SWKA just had a great weekend seminar with Mr. Rich Hale! I hope everyone learned as much and I did and had as much fun!! As always Mr. H covered many things in his seminar but one that really seemed to stick out is the one I'm going to share with you guys today. :) We have all heard the phrase; "practice makes perfect." Well that's not exactly true.
Mr. Hale used the analogy of someone learning how to play an instrument for the very first time; you can't expect to pick up a guitar and strum on the strings for hours and hours and music just begin to play. You have to learn chords, notes, how to tune it etc. Then when you practice you have to practice correctly. CORRECTLY is the key.
Bringing it back to Kenpo; if you go to practice and you say "I'm going to practice by throwing 100 left snapping front ball kicks today," there is a chance that as you practice your kicks sloppy. You may start to pull your kicks, or your "snapping" becomes more like "flopping." So if you practiced a kick 100 times but became tired around the 40th kick them you most likely practices kicks 41-100 worse than kicks 1-41.

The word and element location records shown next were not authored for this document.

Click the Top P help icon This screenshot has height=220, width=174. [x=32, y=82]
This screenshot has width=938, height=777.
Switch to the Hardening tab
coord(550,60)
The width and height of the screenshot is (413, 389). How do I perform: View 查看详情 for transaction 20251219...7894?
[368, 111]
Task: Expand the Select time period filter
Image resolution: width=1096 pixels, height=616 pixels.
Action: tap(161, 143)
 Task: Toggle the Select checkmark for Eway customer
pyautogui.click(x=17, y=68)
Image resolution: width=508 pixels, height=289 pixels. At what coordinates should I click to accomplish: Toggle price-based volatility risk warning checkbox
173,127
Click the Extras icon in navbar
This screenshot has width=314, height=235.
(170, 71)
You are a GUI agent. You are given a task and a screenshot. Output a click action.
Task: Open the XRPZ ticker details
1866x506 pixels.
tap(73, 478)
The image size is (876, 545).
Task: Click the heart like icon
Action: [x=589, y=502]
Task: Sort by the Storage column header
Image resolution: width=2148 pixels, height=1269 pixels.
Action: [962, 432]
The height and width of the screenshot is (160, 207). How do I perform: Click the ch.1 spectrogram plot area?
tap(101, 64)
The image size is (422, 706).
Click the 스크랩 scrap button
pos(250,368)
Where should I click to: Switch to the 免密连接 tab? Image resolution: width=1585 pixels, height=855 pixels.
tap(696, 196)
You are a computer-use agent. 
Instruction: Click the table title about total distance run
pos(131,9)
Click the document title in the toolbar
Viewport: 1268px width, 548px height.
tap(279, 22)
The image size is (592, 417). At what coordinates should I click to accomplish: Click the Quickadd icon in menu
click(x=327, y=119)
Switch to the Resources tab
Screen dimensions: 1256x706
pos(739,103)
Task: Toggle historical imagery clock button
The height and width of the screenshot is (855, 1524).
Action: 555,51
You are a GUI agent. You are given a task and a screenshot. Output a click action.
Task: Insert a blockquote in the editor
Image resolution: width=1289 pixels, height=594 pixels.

Mr. Hale's suggestion is this, practice a kick correctly say 20 times, (or whatever is a comfortable number for you), then switch to something else. Kick with the rear foot or work your strikes in a horse stance, just change it up so whatever you are practicing you're doing it correctly and benefiting each time.
Forms are a bit different when you're practicing to make them better. Mr. Hale's suggestion is when you practice your forms find individual pieces to place a focus on. Example: practice Short Form 1 five times in a row focusing only on your foot placement. Solid Neutral Bows, no fidgeting of your foot before transitioning into your next stance, etc. Then focus the next five practices on something different, such as keeping your eyes straight forward rather than glancing up and/or down, or focus on generating solid power in your blocks, or generating rotational force. The point is to keep your mind and body from becoming stagnant during your training.
Mr. Duffy has a phrase that I am particularly fond of; "Practice makes permanent."
What I want you to take away from this post is that you will always get out of training what you put into it. Slow to learn, slow to forget.